This ad featuring embattled Jim Graham staffer Ted Loza was recently removed from DC Vote’s web site.

This ad featuring embattled Jim Graham staffer Ted Loza was recently removed from DC Vote’s web site.

When D.C. voting rights advocacy organization DC Vote launched its “I Am DC” ad campaign earlier this summer, it placed posters featuring the faces and stories of 10 D.C. residents (including our own Martin Austermuhle) on Metrobuses and other visible spots around the city. But recently we noticed that images of the posters available for download on the DC Vote web site now number only nine. Who was on that 10th poster? It was embattled Jim Graham chief of staff Ted Loza.

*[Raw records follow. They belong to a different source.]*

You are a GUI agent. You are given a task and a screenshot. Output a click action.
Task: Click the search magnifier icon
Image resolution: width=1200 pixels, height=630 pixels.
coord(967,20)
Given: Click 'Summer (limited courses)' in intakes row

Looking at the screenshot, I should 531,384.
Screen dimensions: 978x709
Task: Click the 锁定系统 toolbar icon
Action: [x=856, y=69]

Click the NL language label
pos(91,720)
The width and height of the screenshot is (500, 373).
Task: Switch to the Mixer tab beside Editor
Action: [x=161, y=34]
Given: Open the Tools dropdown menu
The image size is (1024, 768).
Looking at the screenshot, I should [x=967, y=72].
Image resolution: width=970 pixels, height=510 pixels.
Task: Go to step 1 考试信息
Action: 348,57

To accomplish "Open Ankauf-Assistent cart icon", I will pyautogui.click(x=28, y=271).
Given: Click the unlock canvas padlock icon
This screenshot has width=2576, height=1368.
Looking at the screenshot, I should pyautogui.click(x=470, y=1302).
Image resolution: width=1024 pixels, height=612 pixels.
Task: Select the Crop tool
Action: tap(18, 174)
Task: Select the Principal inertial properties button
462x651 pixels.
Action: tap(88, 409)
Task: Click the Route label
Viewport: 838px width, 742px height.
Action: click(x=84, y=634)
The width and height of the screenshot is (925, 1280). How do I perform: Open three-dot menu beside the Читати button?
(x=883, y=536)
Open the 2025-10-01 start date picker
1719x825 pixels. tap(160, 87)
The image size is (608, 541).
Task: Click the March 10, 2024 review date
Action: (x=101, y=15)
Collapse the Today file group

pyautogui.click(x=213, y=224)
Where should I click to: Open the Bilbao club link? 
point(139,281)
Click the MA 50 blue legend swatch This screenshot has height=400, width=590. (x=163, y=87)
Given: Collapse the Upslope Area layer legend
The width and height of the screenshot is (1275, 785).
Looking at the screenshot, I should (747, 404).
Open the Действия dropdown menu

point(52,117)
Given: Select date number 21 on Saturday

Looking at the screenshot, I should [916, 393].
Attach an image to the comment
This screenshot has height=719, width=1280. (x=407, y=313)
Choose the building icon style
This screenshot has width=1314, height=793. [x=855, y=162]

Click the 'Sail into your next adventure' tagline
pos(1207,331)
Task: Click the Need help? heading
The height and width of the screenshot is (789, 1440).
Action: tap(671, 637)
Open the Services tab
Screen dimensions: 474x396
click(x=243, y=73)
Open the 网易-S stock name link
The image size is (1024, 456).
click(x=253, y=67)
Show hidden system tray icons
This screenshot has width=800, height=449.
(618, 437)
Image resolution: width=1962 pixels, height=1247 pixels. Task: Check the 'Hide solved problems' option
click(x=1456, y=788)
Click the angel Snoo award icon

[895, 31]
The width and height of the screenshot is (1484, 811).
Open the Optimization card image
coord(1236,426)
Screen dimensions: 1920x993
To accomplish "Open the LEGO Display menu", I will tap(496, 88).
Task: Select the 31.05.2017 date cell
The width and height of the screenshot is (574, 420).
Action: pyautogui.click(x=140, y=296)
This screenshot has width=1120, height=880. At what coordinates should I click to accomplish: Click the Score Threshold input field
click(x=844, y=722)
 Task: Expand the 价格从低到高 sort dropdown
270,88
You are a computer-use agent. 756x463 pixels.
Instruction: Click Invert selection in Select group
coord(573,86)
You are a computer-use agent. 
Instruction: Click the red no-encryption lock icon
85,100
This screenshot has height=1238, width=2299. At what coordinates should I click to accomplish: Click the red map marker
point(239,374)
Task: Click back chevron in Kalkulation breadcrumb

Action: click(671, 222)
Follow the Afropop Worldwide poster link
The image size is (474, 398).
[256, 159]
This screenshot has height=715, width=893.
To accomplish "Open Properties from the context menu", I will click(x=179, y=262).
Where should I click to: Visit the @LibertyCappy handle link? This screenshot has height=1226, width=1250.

“We recently made the decision to take down the ad from our Web site while the situation is pending,” said DC Vote spokesperson Jaline Quinto. That situation, of course, is Loza’s recent arrest and indictment on federal bribery charges in connection to a massive investigation into corruption within the D.C. taxicab industry.

DC Vote’s ad buy with Metro ended at the end of September, so the physical posters are long gone, and Quinto said DC Vote didn’t make any special effort to remove or recall them in the wake of the scandal, even though the Loza story broke on Sept. 24.

“All the posters from the campaign ran for the full month and then were removed and returned to us,” Quinto said.